** Task prompt **
Arrange the stretch of the listing from the line containing "What do you see at coordinates (44, 188)" through the line containing "y-tick-label: 10.000 is" as a JSON list of strings, one string per line, skipping blank lines. Leave the pictures out.

** Given records **
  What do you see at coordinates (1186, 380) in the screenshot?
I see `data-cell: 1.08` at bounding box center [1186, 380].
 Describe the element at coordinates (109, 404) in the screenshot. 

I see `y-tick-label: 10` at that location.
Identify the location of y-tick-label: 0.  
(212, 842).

--

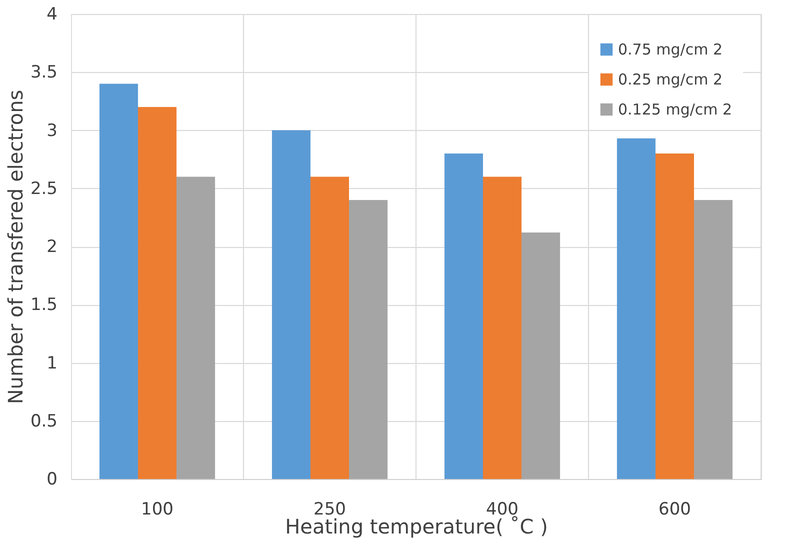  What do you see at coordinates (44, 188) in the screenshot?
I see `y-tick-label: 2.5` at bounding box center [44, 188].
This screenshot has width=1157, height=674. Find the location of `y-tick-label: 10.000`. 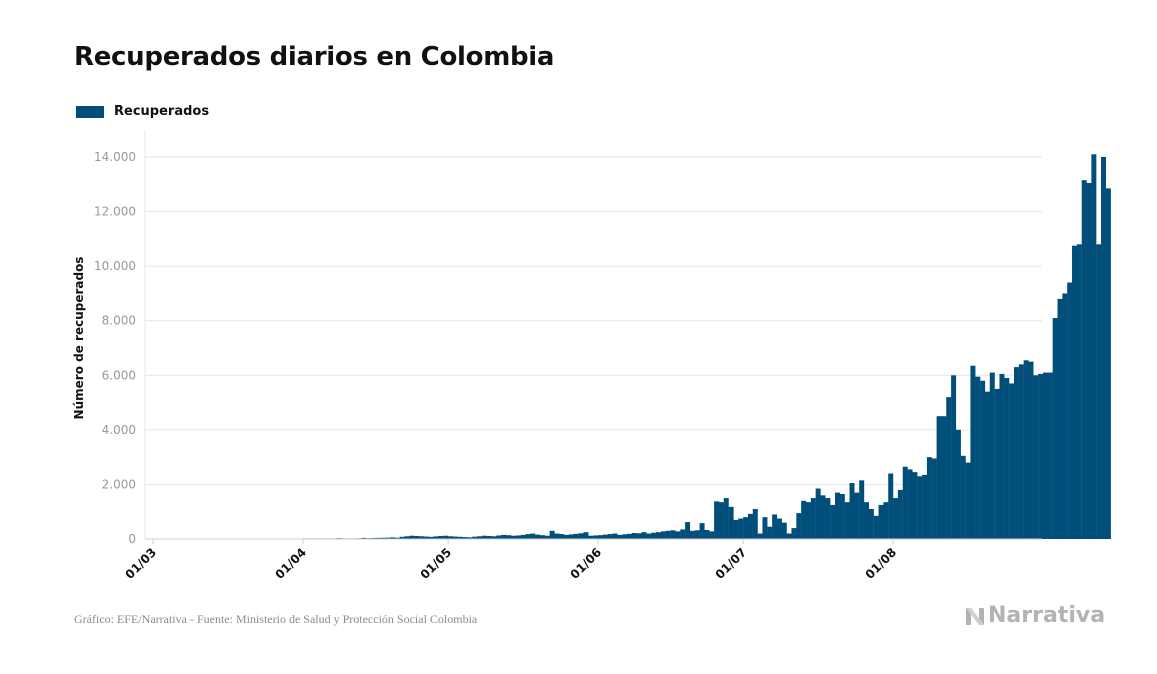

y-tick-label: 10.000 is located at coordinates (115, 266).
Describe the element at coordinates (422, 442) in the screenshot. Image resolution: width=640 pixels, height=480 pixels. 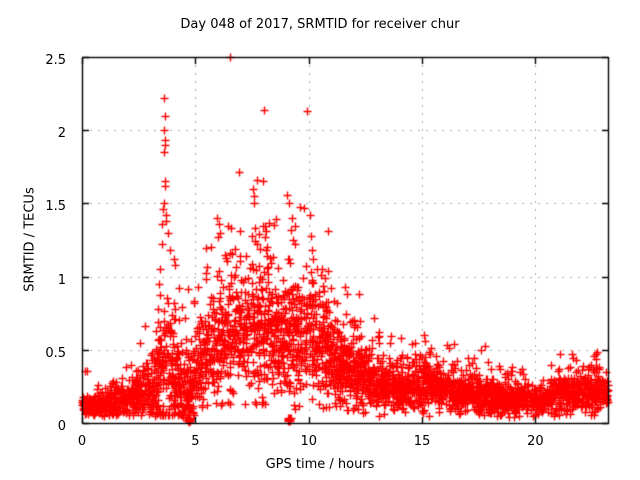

* * *

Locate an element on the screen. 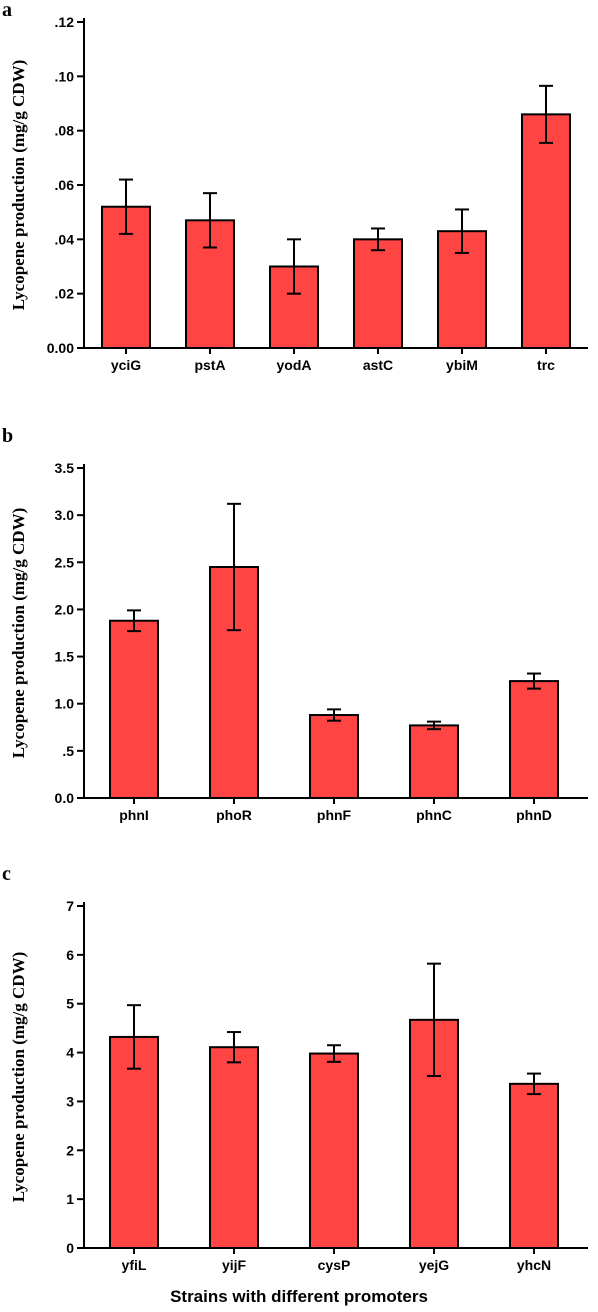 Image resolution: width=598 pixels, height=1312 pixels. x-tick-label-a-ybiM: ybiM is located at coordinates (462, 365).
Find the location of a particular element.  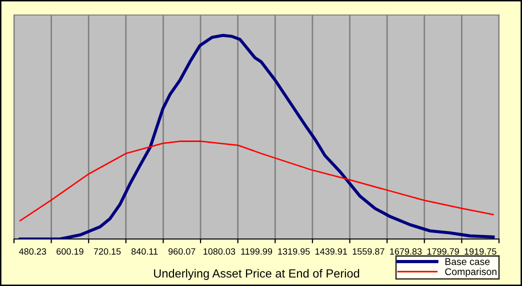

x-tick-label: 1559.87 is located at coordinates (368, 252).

** Task result **
[
  "  What do you see at coordinates (44, 188) in the screenshot?",
  "I see `y-tick-label: 2.5` at bounding box center [44, 188].",
  "This screenshot has width=1157, height=674. Find the location of `y-tick-label: 10.000`. ",
  "y-tick-label: 10.000 is located at coordinates (115, 266)."
]